What is expected | Would you restate each line of the data below word for word, without its pictures?

Records shown |
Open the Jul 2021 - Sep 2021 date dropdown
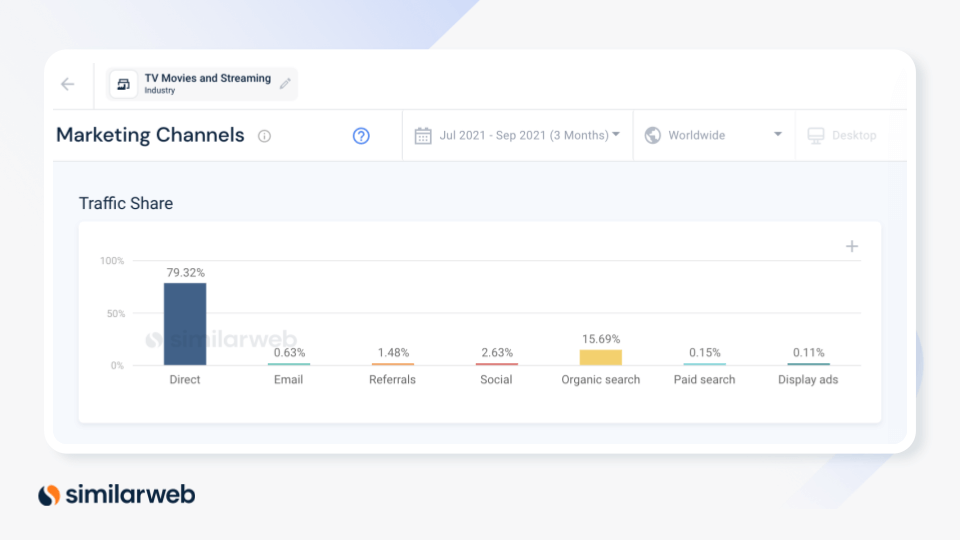960x540 pixels. [x=528, y=136]
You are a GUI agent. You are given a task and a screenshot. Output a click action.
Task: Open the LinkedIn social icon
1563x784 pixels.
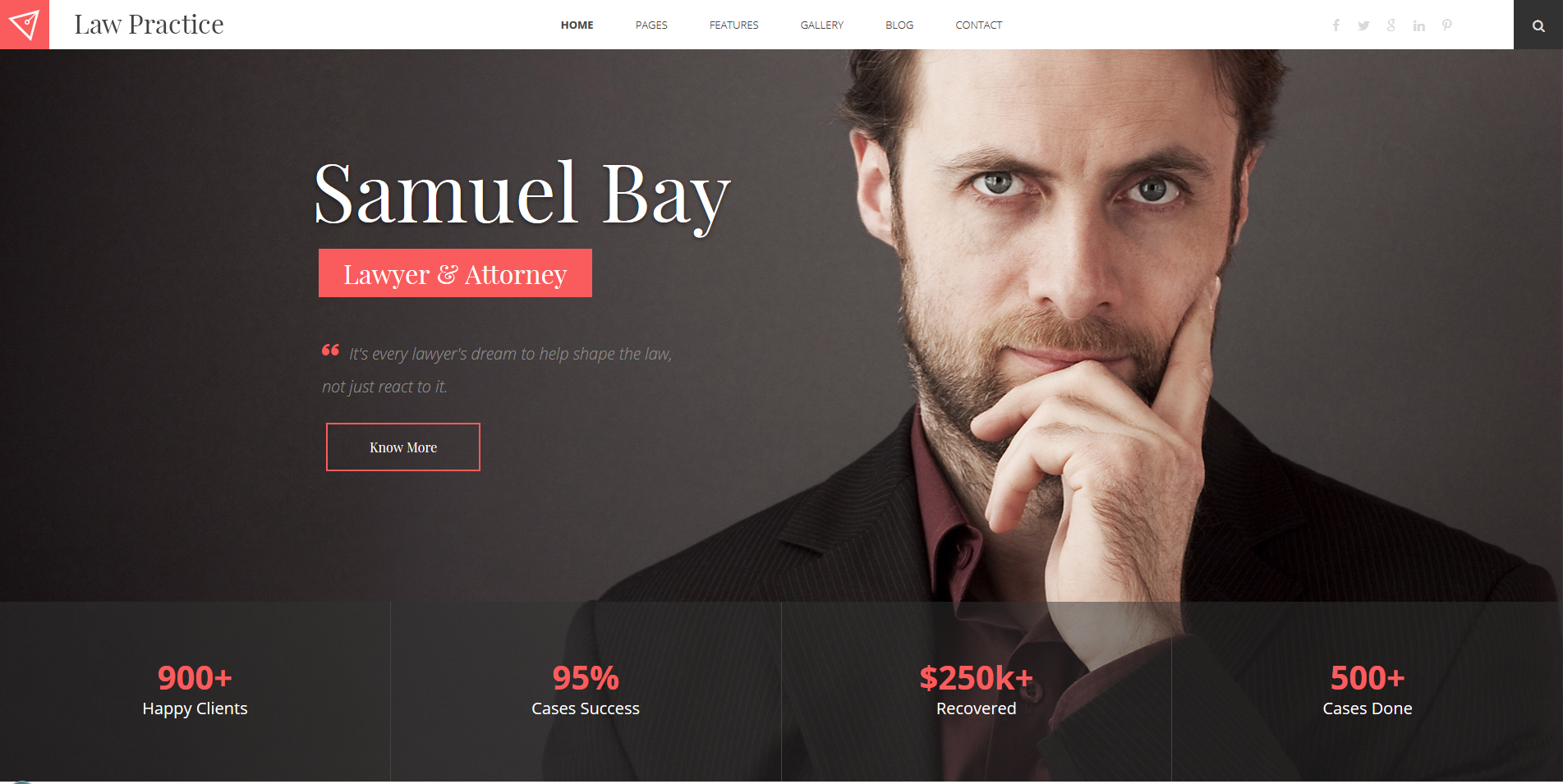pos(1418,25)
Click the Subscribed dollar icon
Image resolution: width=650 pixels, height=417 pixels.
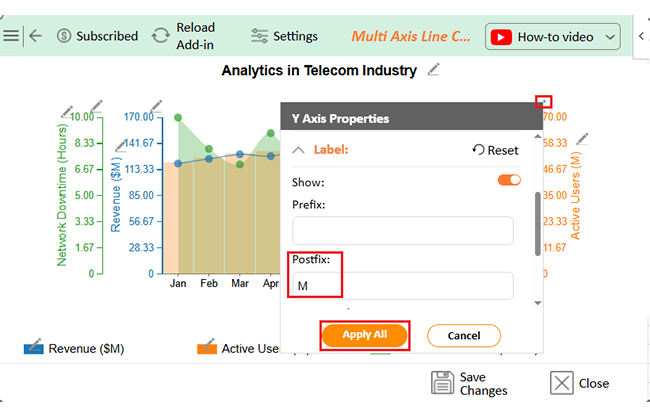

Task result |
Open the Jul 2021 - Sep 2021 date dropdown
960x540 pixels. [x=528, y=136]
You are a GUI agent. You are given a task and a screenshot. Output a click action.
Task: Open the LinkedIn social icon
1563x784 pixels.
pos(1418,25)
Click the Subscribed dollar icon
Image resolution: width=650 pixels, height=417 pixels.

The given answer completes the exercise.